For many of us, summer officially begins when school shuts down in June. Already I am feeling the rush of summer 2008. Library trustee stuff, child raising stuff, vacation stuff, newspaper stuff, church stuff, husband stuff, camp stuff, and miscellaneous stuff quickly fill up my “stuff happens” list. My life qualifies for an election year campaign slogan. Manage the Damage. Handle the Scandal. Brain Strain and Pain. Andrea B. for Insanity.
If I had a campaign manager I would have to fire her for not carefully thinking through my exit strategy.
First things first. Newspaper duty calls. My last column focused on marriage and love relationships via the eyes of two twin sisters, Miracle and Mirage. I could write a hilarious follow up about the man’s point of view on this universal topic. The twin protagonists of this literary sequel would be named Truth and Answer. It has potential but does anyone really want to hear (or give a hoot) about the male perspective? Maybe each of you can drop me a note at email@example.com or go to www.forestparkreview.com and post a quick memo on the funniest experience in your relationship.
Second things second. I am happy to say our church finally completed the project of building a second parking lot.
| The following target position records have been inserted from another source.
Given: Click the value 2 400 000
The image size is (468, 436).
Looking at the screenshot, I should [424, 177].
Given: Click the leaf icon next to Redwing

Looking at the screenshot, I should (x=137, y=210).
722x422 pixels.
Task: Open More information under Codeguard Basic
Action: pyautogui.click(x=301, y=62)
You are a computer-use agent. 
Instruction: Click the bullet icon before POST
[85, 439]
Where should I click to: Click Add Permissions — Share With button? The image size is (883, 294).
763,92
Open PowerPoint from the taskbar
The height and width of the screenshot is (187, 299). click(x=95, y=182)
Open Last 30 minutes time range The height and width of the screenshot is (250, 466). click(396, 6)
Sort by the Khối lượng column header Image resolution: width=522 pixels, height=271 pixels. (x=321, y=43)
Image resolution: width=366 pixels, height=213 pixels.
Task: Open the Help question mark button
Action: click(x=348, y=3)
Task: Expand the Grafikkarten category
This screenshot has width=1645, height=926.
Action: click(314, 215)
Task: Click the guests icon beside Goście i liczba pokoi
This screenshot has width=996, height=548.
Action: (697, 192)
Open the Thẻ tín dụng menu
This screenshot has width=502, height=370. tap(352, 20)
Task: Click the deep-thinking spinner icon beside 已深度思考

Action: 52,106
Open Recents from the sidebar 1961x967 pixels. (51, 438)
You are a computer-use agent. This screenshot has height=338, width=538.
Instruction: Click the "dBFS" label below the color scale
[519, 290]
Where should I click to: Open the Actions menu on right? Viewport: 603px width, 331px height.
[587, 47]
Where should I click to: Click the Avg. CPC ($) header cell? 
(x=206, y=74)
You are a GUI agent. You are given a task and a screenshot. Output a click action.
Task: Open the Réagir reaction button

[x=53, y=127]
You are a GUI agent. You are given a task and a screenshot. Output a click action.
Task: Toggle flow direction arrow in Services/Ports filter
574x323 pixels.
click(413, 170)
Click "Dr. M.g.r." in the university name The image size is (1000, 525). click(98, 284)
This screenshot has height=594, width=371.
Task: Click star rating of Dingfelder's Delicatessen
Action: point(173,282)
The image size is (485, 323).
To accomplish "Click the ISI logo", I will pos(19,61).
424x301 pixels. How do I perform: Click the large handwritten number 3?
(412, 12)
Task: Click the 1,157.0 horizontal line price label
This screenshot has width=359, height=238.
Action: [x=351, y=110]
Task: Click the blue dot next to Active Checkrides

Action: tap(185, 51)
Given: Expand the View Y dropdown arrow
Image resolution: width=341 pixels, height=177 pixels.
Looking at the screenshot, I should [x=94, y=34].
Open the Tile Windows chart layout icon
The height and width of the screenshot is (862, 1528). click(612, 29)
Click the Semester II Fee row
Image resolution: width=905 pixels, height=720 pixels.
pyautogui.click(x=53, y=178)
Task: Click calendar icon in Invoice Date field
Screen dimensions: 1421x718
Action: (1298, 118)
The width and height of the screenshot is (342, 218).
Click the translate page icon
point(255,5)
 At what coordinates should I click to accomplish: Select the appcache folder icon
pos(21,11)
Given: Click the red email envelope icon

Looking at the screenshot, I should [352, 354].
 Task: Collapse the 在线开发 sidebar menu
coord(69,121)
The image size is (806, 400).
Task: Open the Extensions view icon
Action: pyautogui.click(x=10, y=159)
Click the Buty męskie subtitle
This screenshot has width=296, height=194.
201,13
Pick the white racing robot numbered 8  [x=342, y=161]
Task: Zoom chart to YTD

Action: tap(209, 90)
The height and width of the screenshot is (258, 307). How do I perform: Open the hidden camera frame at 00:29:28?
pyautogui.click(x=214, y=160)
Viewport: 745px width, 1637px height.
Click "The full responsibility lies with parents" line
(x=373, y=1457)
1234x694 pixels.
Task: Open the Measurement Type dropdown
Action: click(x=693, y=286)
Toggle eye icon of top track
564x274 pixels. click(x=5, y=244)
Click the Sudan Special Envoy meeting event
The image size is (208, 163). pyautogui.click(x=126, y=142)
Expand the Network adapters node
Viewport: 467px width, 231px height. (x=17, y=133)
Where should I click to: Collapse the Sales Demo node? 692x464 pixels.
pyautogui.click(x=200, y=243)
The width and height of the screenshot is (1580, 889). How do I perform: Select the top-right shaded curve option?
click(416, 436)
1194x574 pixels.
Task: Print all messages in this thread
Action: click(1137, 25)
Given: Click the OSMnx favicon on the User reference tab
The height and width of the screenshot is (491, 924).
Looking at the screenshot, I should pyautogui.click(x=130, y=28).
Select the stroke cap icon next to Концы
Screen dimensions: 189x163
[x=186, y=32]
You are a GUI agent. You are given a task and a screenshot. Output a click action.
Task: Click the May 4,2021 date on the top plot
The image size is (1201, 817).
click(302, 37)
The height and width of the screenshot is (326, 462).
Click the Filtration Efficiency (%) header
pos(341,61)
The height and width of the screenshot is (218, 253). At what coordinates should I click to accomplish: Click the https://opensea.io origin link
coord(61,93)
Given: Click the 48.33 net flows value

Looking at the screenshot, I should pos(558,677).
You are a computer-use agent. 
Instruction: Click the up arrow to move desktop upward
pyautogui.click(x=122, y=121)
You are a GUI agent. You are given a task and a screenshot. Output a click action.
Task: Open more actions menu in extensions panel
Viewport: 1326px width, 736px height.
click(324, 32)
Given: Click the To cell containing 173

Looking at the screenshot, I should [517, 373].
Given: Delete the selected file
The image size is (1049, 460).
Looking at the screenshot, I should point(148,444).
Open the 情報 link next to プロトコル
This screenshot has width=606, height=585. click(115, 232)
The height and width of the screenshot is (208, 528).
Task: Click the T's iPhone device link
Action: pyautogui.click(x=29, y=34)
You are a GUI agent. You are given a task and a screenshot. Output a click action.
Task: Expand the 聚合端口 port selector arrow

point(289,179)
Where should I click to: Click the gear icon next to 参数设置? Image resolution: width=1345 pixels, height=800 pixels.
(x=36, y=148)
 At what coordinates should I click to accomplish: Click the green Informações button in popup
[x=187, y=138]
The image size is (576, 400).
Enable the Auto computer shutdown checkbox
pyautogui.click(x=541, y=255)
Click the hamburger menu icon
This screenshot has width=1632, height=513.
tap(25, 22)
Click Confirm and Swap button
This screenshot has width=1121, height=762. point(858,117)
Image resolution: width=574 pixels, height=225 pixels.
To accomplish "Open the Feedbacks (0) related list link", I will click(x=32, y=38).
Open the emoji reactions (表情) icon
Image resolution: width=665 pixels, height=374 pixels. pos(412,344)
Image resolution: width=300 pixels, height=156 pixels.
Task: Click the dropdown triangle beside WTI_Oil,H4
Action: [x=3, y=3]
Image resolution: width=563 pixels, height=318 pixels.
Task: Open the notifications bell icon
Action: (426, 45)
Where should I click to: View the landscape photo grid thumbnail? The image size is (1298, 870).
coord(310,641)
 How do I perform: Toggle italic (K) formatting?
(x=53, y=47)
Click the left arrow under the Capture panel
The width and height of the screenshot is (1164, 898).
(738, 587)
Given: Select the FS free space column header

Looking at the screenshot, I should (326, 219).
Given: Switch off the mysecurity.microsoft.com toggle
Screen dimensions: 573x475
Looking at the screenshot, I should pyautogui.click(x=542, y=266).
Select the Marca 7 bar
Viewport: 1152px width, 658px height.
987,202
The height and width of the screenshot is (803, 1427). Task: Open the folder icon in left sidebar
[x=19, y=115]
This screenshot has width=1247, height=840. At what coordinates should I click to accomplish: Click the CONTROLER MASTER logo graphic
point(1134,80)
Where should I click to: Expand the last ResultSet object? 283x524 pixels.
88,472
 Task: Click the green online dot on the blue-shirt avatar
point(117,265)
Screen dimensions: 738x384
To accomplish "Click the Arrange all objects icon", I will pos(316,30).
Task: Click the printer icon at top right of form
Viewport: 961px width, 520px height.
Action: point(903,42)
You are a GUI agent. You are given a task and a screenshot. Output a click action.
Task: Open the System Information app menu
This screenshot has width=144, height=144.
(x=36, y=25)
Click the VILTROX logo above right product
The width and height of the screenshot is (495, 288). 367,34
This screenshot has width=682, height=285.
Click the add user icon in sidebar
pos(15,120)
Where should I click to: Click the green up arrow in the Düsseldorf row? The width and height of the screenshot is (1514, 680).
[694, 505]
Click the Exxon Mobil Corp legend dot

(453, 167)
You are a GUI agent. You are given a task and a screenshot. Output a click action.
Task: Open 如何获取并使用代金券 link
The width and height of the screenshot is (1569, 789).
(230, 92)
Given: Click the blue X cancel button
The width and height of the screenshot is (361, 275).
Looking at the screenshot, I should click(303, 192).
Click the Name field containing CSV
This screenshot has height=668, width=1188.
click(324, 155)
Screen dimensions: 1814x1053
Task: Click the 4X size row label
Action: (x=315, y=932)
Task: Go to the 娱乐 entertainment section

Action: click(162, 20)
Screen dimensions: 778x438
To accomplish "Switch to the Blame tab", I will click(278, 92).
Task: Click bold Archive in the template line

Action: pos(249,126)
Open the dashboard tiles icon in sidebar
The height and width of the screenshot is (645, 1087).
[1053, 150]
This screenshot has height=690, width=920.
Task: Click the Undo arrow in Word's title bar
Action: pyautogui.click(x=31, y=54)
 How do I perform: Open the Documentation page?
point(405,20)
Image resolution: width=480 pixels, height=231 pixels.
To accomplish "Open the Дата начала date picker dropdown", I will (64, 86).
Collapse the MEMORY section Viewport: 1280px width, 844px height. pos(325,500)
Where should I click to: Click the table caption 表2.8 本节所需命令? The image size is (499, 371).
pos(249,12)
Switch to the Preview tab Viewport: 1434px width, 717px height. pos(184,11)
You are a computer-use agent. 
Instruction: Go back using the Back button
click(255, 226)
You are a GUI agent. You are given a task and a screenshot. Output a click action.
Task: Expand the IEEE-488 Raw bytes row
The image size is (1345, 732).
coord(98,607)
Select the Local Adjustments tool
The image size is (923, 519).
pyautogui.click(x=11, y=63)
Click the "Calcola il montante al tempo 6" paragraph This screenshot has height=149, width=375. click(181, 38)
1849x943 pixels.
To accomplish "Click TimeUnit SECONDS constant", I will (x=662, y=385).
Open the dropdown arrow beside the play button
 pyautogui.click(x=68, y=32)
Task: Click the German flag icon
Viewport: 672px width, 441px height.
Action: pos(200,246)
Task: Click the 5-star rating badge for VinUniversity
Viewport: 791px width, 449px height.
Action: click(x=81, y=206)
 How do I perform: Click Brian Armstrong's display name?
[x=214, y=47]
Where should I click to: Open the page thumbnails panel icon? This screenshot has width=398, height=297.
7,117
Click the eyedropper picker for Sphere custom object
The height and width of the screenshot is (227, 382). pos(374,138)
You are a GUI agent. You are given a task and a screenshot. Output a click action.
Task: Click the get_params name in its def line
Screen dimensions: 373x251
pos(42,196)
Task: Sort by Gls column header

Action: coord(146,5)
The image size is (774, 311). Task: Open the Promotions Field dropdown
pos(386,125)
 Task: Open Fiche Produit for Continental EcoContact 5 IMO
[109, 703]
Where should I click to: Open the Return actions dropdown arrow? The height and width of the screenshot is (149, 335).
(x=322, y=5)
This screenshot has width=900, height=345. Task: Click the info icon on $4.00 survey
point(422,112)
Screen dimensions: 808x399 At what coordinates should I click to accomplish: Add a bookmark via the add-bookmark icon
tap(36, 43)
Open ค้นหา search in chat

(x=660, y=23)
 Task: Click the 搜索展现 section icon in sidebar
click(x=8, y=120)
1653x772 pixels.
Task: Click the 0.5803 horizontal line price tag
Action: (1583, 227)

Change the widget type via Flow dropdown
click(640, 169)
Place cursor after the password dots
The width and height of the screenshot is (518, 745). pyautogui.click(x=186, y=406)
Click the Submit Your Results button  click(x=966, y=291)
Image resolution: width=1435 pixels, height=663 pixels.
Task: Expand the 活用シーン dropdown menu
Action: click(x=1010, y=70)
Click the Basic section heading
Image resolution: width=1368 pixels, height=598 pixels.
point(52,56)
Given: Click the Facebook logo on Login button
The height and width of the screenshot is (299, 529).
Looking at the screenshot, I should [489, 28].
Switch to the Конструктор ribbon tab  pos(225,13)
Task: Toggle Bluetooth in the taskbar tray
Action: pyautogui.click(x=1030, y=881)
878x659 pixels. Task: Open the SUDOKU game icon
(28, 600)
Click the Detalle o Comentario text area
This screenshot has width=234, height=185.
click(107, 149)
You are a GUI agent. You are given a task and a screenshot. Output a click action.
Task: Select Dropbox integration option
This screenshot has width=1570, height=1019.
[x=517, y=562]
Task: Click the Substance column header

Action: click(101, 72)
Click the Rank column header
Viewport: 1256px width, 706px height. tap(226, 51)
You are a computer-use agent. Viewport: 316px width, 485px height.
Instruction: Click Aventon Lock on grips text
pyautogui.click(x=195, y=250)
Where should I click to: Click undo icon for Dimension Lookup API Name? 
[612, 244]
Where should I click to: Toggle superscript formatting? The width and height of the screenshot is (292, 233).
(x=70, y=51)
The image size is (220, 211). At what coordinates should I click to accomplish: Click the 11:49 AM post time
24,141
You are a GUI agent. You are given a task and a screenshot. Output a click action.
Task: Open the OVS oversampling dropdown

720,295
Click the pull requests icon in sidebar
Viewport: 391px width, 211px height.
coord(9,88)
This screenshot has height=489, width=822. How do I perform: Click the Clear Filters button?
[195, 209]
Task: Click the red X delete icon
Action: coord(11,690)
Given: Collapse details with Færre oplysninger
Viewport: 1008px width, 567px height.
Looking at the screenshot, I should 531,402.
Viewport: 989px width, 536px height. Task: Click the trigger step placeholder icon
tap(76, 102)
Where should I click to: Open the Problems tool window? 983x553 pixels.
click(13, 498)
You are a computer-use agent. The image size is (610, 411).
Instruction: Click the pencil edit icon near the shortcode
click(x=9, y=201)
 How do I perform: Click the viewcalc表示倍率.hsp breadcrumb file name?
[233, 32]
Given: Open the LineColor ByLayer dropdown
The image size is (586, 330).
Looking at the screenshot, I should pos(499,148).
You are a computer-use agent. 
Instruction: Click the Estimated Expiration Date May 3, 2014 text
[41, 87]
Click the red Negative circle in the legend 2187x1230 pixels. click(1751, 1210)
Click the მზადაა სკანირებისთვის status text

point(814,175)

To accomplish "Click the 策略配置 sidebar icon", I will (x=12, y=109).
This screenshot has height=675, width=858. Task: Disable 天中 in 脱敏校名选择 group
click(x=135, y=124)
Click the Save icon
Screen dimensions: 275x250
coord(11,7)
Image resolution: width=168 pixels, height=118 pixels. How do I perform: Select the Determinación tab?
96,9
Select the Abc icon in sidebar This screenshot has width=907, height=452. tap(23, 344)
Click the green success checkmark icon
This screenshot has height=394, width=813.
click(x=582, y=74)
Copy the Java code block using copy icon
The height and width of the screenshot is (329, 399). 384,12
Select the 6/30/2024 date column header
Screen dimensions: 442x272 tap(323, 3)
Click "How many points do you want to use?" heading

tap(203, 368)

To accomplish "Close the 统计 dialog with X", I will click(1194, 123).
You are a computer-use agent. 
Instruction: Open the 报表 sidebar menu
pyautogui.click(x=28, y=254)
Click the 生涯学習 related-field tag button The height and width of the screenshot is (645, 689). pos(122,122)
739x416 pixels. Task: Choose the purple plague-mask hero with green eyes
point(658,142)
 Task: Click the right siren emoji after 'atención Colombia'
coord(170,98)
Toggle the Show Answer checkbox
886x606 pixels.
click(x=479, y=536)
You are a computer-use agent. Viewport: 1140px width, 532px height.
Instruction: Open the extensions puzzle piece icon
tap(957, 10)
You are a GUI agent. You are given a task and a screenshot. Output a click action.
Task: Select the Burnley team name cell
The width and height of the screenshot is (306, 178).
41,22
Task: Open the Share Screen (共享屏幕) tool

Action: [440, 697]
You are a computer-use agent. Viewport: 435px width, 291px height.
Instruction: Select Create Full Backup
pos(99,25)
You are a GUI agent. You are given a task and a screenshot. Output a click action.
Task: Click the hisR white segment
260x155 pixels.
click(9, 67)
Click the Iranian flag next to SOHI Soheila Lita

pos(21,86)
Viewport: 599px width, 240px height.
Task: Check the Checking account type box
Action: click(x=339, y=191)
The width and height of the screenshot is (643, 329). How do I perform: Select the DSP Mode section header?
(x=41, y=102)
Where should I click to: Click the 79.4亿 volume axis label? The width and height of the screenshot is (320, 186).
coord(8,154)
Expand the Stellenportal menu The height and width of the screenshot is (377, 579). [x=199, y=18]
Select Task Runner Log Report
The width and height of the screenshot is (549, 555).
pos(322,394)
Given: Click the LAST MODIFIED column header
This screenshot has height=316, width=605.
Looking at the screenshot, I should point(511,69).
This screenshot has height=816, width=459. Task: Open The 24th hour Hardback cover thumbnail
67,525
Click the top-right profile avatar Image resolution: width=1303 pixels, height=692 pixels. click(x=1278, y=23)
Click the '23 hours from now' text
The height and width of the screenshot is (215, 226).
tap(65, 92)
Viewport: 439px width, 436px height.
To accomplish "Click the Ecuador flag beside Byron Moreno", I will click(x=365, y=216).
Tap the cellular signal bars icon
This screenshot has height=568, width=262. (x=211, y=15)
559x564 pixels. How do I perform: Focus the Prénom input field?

The dedication took place right before the kickoff of our annual vacation bible school week. Although the lot’s completion took longer than expected, the congregation is very happy with the end result. Being located on Harlem Avenue, this has helped solve our parking situation and prepares us for future growth.
Speaking of Harlem Avenue growth, I sincerely hope the village government will be as supportive of Elite Tire as they were of the Forest Park Baptist Church during our expansion project. Any municipal plan for development has to recognize respectable, successful, necessary businesses that have already earned and sustained the support of the community. For close to a decade, Elite Tire has provided maintenance for my two vehicles. They know when I am taking my mini-van on the road and always triple check to make sure she is ready.
Third things third. Speaking of road trips, mama is going to New Orleans! My husband keeps whispering something about “mini-van moms gone wild.” The bonus this year is that the children are staying with their grandma. Walt Disney, Mickey, and Goofy will have to survive without the Blaylock clan this summer. Nor will we be exploring the family-friendly side of Las Vegas in 110-degree heat. The only drawback is that we have to drive the offspring to the world famous Jersey shore before we hit the French Quarter.
Fourth things fourth. How do you calm angry bears? You let them go outside the den and play. For the cubs (I mean the kids), this means three weeks of summer camp. Soccer, water parks, baseball, skateboarding, volleyball, flag football, swimming, and Lego engineering. This no doubt will keep the young ones going. However, the biggest bear – I mean my husband – is still growling.
The price of summer camp for four kids is probably enough to make anyone grumpy. And surely, the end of the NBA season isn’t helping his mood any. I need to find a way to get him to go outside and play. I can hear him shout up the stairs, “Brandon, Justin, and Troy. Put your sneakers on! We are going outside to shoot some hoops.” My oldest son, Brandon, is usually the one who musters up enough courage to remind his father that there isn’t anyplace to play outdoor basketball in Forest Park.
I think there may be room for an update to the Comprehensive Plan that will help calm the bears.
But let’s not worry about that yet. Bourbon Street, here I come.